The title may be a bit misleading. The truth is I've no idea which component is really in ICU. It could be the CPU, the motherboard or maybe just the cooling fan. My computer mentor, Tuan Ali, and I were too scared to troubleshoot, lest we short out the entire PC. Let the mystery remain and our pockets undisturbed. For the moment.

Tuan Ali was generous enough to lend me his spare motherboard (or if you prefer, the mobo) and most of the component on it. Now I've nearly I gig of RAM and faster processor. I feel like Schumacher right now.

Also, I would like to extend a round of deserving thanks to my long time chum Zha for helping me by loaning his Netbook when I really needed a Windows machine to do some analysis work. MnM, another long time chum, a really tall dude with really big heart, for offering his monitor when mine finally decided to 'retire' after 7 years of faithful service. And of course Tuan Ali, for making me feel like I'm on the Ferrari F1 team. May Allah repay your kindness.

Tuesday, 6 April 2010

CPU in ICU 2

Every time my PC goes kaput, I learn new things.

The first time it happened, I learned the importance of having backups.

The second time taught me that backups shouldn't be on the same hard disk even if there are on separate partitions because if the whole hard disk goes, then the backup goes too.

This time I'm being enlighten on the virtues of having a dual-boot PC, which means I have both Windows and Linux installed. If one fails, the other can take over. Right now, my Windows XP has been unresponsive but thank God Ubuntu can read files in XP partitions. I can't use some of the Windows program but I'm still can do my work with Openoffice and surf the Net with Firefox. I can also play most of my media files, except one recording that's in Real Media video format.

Ubuntu has been a live saver. From I've been through, I strongly recommend that everyone should consider having Linux installed as a second operating system if there's space available. Some claim that Mint Linux more friendly for immigrants from Windowsland, but I can't really comment because I haven't tried it.

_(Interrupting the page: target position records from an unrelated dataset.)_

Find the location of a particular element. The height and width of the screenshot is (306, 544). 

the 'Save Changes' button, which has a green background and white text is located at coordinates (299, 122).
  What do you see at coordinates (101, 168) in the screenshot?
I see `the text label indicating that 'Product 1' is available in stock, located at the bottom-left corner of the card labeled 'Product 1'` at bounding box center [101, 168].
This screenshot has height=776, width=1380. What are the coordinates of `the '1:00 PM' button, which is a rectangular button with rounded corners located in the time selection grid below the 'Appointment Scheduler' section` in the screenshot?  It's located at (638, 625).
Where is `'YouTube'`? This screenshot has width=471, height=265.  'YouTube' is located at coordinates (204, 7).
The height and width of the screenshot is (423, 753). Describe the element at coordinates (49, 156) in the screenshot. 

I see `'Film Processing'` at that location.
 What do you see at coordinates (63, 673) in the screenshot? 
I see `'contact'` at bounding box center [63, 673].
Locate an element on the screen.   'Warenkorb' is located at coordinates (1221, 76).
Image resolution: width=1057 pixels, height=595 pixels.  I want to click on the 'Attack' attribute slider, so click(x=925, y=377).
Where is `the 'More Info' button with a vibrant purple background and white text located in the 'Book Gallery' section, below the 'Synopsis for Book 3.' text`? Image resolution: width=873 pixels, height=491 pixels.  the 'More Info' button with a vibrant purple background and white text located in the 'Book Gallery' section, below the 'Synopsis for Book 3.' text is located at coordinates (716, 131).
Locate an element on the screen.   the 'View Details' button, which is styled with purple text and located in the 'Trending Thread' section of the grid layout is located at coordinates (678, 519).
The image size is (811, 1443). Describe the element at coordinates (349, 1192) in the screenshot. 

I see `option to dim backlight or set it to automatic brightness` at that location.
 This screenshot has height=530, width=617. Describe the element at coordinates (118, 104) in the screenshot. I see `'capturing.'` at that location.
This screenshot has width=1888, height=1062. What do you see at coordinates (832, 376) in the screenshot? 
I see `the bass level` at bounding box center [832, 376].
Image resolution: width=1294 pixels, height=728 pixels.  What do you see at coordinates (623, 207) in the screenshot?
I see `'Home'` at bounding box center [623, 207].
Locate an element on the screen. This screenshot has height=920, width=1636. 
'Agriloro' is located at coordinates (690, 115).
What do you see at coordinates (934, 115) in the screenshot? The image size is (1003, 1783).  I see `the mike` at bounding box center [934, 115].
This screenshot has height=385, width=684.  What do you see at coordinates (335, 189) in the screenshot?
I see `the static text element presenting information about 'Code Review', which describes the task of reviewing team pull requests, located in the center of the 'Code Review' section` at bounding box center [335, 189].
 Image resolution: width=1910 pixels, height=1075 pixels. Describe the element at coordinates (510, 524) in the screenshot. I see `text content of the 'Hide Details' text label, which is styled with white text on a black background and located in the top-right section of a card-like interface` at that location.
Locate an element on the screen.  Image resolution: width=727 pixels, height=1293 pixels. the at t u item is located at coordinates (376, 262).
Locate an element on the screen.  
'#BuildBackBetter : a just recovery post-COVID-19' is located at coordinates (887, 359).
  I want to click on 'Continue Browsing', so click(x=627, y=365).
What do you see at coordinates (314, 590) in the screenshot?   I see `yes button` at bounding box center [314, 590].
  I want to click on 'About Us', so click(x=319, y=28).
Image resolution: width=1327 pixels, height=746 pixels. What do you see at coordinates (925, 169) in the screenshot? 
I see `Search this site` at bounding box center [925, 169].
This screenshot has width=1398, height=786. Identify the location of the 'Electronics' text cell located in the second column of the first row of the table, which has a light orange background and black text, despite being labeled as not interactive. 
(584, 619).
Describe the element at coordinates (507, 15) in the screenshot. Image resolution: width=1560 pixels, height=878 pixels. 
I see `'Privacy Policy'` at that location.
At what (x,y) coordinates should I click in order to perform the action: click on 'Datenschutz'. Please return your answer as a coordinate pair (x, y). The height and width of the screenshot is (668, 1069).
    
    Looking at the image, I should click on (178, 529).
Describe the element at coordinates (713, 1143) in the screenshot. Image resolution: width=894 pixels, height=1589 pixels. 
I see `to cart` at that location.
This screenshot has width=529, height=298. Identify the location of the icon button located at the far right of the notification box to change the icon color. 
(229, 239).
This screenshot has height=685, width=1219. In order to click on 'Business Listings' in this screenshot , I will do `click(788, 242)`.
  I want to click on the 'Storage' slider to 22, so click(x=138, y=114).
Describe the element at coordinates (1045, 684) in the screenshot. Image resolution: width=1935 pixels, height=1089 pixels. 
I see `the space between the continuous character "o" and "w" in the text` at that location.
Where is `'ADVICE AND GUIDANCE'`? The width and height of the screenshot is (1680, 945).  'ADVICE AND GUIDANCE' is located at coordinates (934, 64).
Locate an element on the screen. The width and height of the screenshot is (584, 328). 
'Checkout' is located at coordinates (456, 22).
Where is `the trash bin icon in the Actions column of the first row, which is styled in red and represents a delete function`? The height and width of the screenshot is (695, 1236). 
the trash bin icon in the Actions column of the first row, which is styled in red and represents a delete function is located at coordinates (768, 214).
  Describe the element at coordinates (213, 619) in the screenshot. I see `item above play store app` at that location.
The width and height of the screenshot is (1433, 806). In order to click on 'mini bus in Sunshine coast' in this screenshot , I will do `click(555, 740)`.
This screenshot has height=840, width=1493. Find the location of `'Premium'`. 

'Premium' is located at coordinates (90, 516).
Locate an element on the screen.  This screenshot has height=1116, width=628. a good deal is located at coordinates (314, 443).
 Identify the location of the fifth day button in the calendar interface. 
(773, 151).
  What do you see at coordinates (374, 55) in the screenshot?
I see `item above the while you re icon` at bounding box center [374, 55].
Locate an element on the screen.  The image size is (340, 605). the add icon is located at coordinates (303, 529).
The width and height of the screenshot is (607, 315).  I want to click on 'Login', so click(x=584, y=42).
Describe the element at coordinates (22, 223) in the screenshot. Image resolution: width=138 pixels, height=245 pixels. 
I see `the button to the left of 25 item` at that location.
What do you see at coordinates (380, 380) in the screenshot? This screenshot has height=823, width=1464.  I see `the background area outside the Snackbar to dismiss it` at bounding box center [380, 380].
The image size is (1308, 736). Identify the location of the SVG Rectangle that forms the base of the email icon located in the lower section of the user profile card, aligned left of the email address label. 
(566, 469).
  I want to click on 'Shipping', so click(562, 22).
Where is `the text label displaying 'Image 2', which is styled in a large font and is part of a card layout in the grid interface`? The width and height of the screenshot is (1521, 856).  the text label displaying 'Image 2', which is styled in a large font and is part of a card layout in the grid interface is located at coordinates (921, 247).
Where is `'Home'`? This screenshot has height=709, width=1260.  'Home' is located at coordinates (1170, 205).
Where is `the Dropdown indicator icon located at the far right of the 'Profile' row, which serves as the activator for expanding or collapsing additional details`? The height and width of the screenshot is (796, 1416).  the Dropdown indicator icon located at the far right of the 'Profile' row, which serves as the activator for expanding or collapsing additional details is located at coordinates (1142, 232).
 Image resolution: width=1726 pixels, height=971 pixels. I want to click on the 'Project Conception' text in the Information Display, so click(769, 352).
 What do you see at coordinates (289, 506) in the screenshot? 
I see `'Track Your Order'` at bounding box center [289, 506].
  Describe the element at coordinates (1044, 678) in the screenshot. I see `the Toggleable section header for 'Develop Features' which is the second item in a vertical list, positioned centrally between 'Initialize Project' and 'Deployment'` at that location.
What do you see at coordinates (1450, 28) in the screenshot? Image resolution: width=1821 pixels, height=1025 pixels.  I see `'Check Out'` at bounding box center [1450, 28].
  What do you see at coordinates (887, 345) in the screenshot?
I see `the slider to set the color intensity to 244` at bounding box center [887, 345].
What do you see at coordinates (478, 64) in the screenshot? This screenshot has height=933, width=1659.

Please be careful, though. Installation of additional operating systems should only be done after Windows has been freshly installed or reinstalled, and all important files have been safely backed up. Remember, safely backed up. Learn from my mistakes, people.

Saturday, 3 April 2010


Will be taking a break from online activities for a while since my PC is in coma. No clear idea of the cause. Wrote this using my friend Zha's HP netbook. Thanks, bro, for the help and for letting me try out a Netbook for the first time.